§ Task requirements
Please return every line of the records below that contains the word "computer".

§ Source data
......
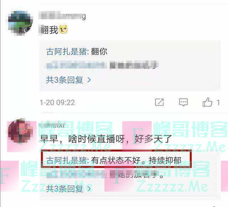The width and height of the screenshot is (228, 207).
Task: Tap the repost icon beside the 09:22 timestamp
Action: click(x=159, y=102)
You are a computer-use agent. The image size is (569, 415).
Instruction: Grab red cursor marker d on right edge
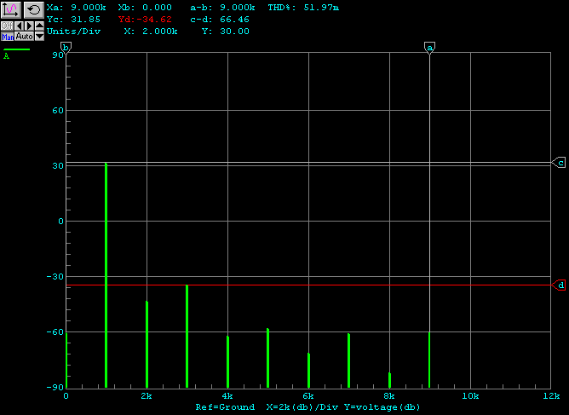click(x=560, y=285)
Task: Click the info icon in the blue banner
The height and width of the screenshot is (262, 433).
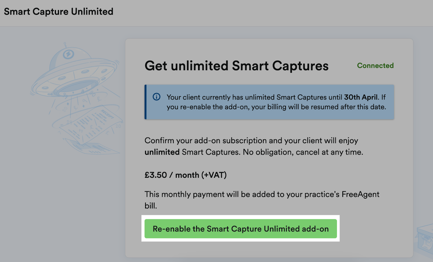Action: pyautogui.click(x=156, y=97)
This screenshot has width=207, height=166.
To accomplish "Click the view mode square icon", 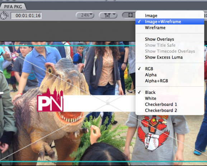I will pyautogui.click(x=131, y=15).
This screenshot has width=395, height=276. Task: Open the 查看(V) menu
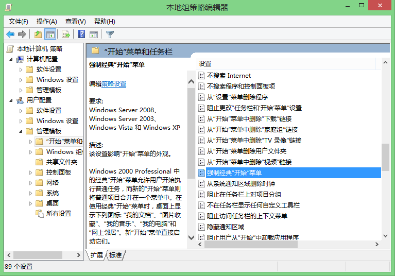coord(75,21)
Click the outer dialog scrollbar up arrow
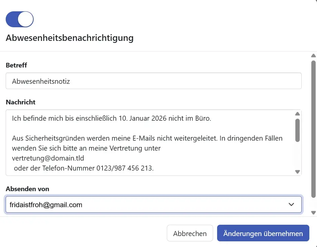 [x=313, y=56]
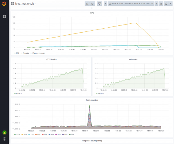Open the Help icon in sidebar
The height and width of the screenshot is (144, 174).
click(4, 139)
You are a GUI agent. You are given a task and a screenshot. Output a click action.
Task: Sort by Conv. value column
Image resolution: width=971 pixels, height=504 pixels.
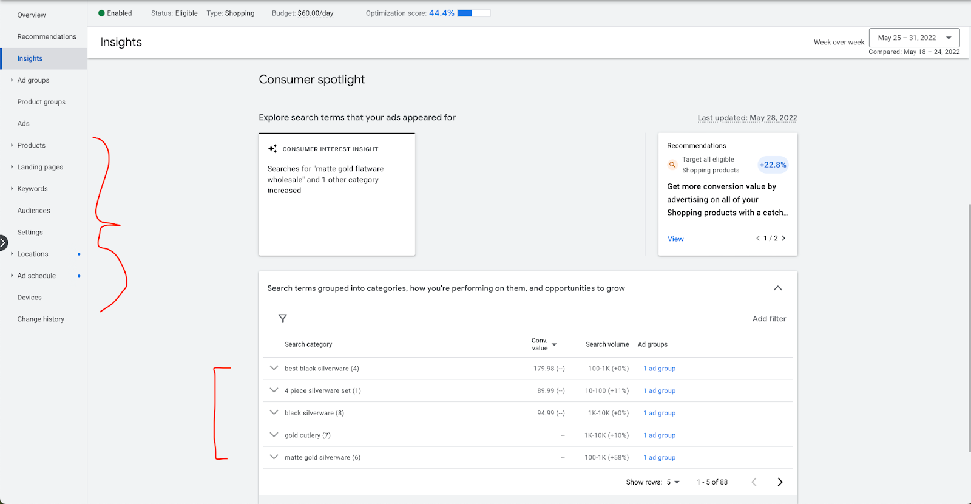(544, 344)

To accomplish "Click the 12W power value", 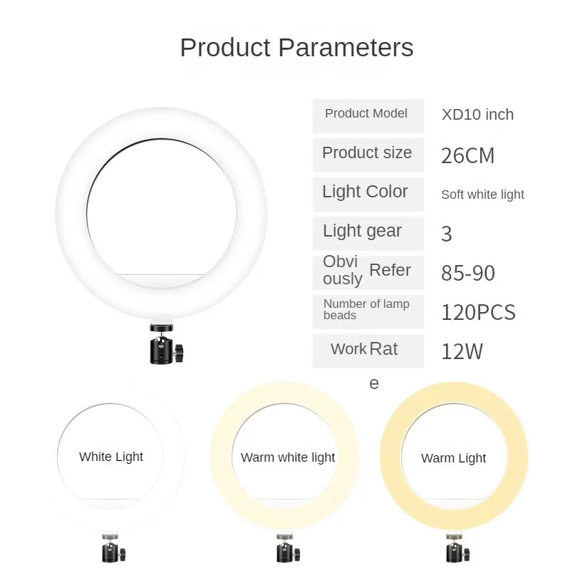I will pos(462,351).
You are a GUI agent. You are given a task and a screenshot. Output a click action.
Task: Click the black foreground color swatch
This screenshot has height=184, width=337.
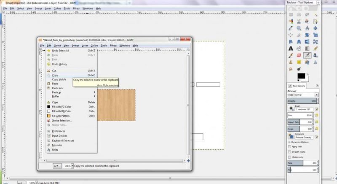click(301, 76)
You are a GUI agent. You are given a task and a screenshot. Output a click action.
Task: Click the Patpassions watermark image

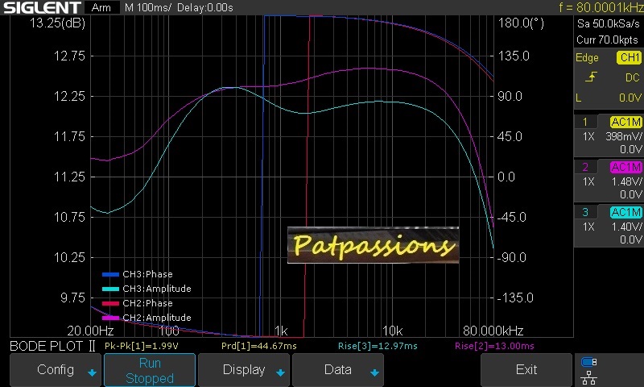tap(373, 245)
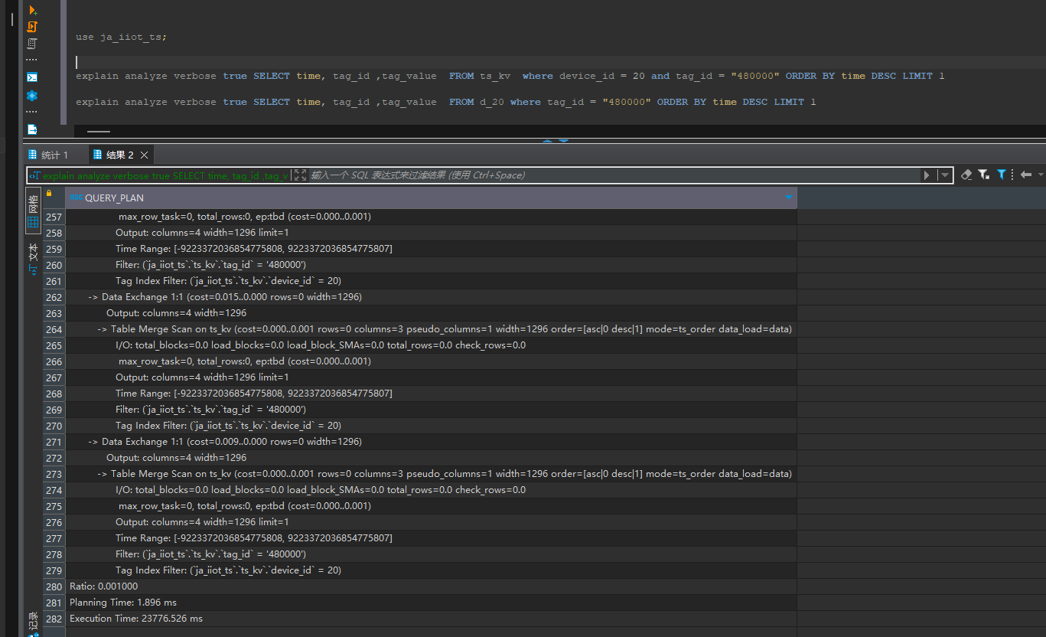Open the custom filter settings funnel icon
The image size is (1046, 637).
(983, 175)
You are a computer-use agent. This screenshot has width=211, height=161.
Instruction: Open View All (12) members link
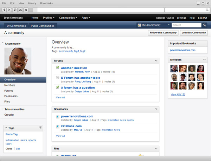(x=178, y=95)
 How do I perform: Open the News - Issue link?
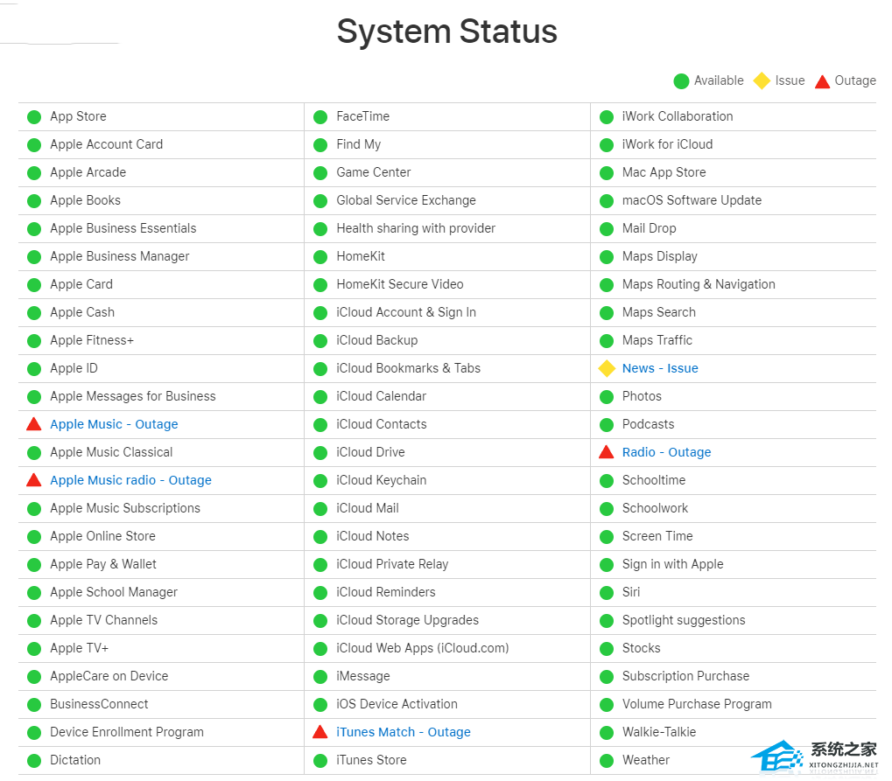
......
§ Exercise solution
You are a computer-use agent. The image size is (569, 415).
You are a computer-use agent. This screenshot has width=211, height=161.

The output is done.